Task item |
All that is wanted is the exact lines from the one with "The width and" through the last line of the entries, with both ends kept and every picture left out.

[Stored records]
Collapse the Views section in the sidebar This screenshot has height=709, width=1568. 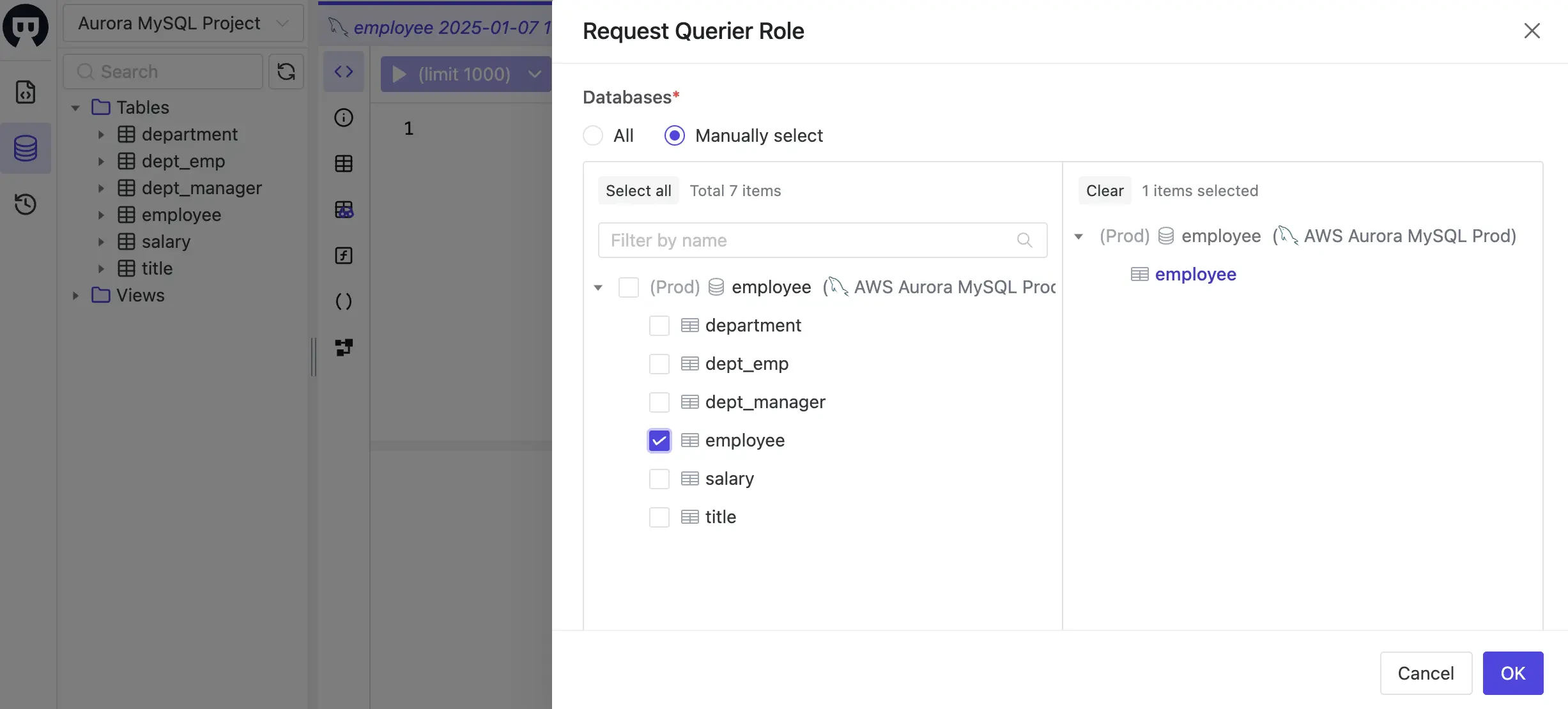75,295
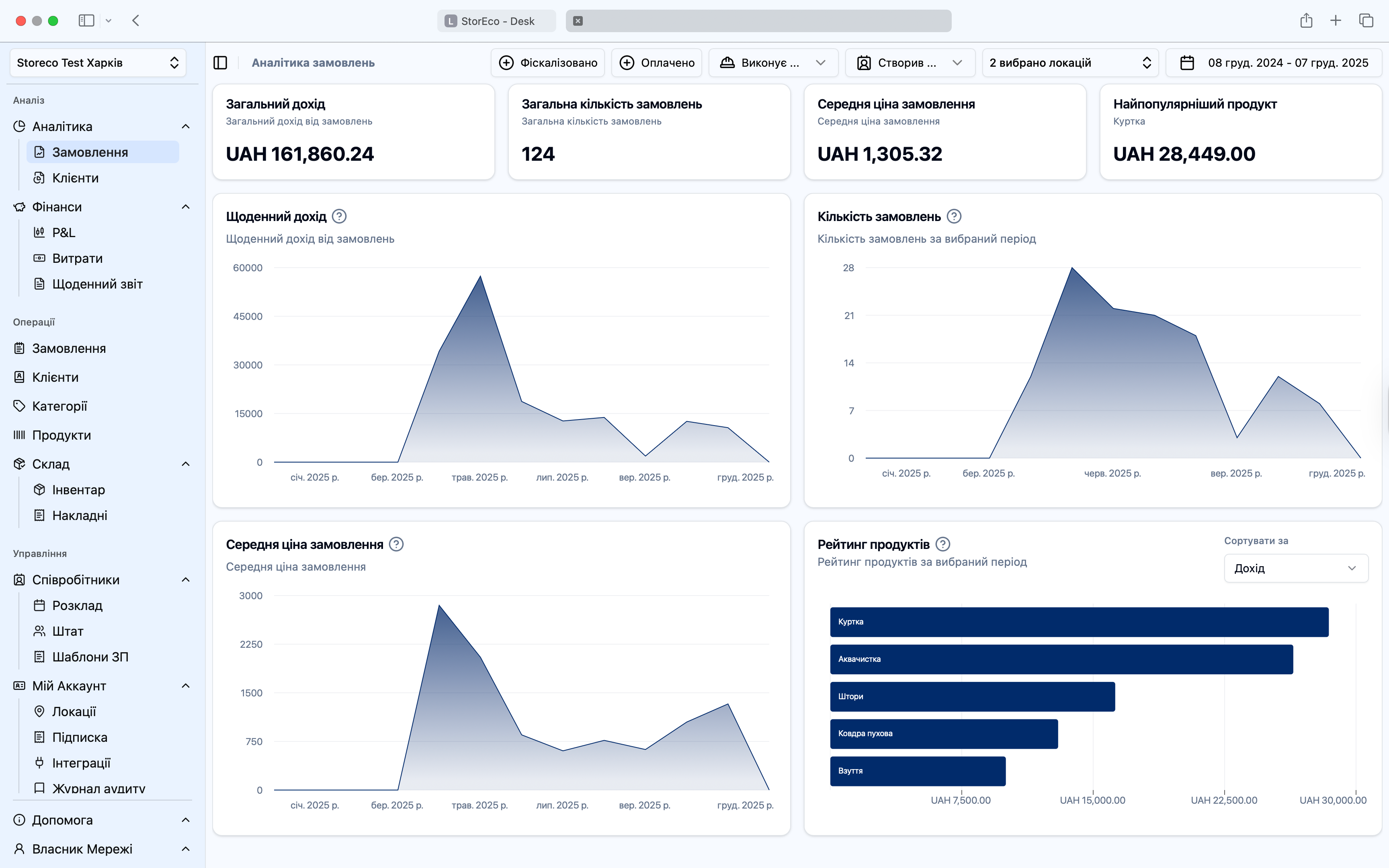
Task: Open the Інвентар page link
Action: pos(78,490)
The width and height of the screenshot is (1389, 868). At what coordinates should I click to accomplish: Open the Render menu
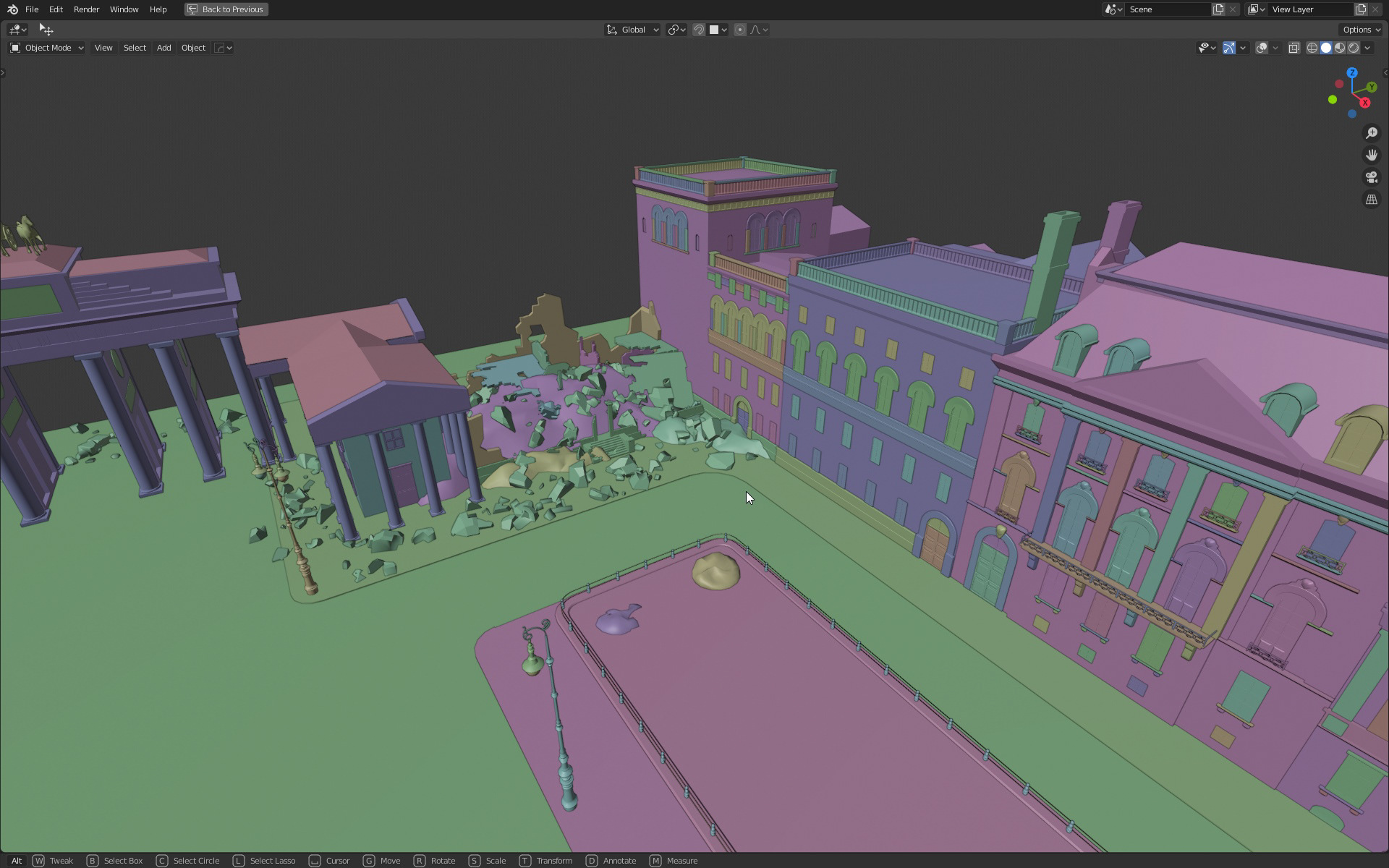tap(86, 9)
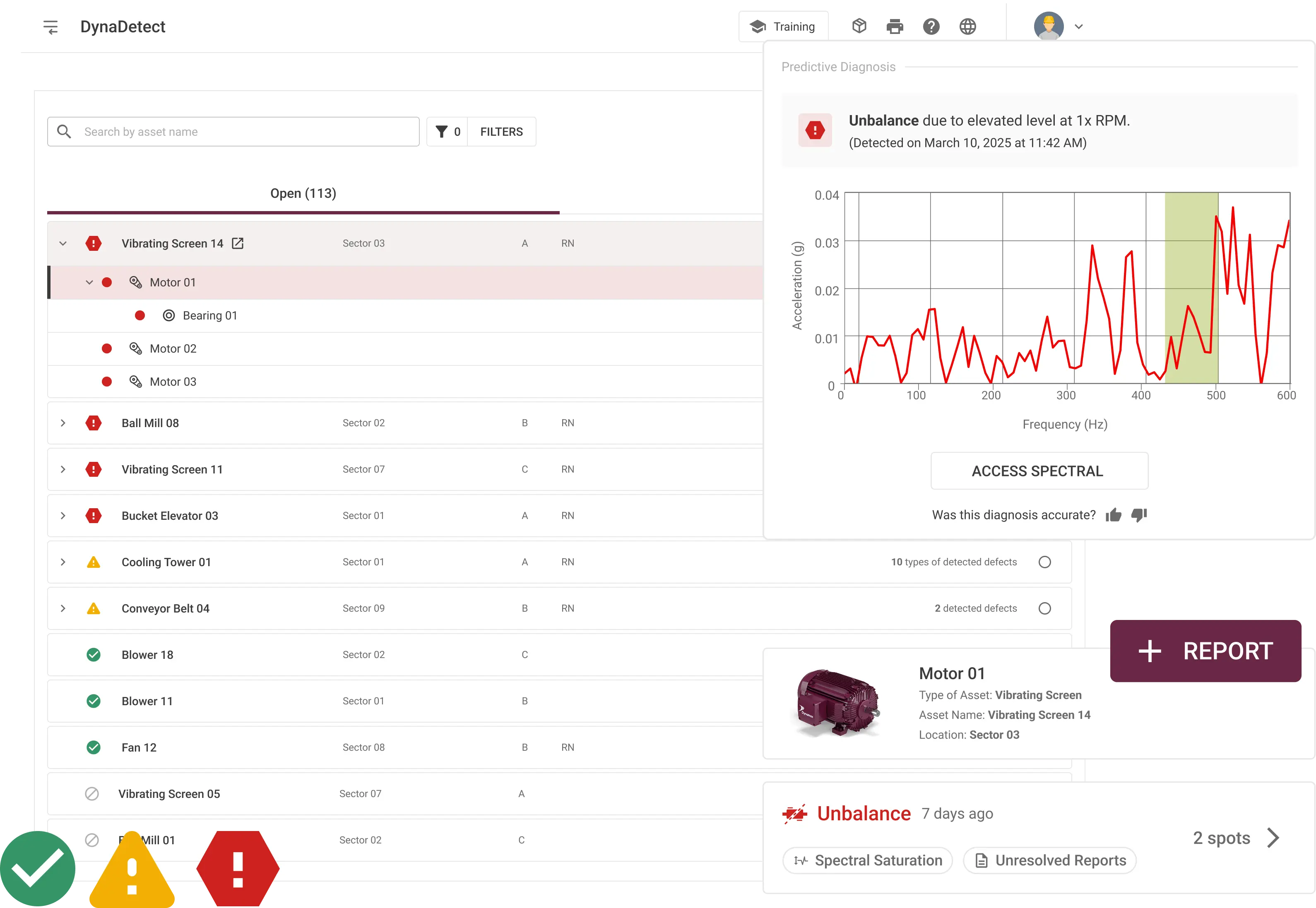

Output for this exercise |
The width and height of the screenshot is (1389, 868). At what coordinates should I click to accomplish: Open the Render menu
tap(86, 9)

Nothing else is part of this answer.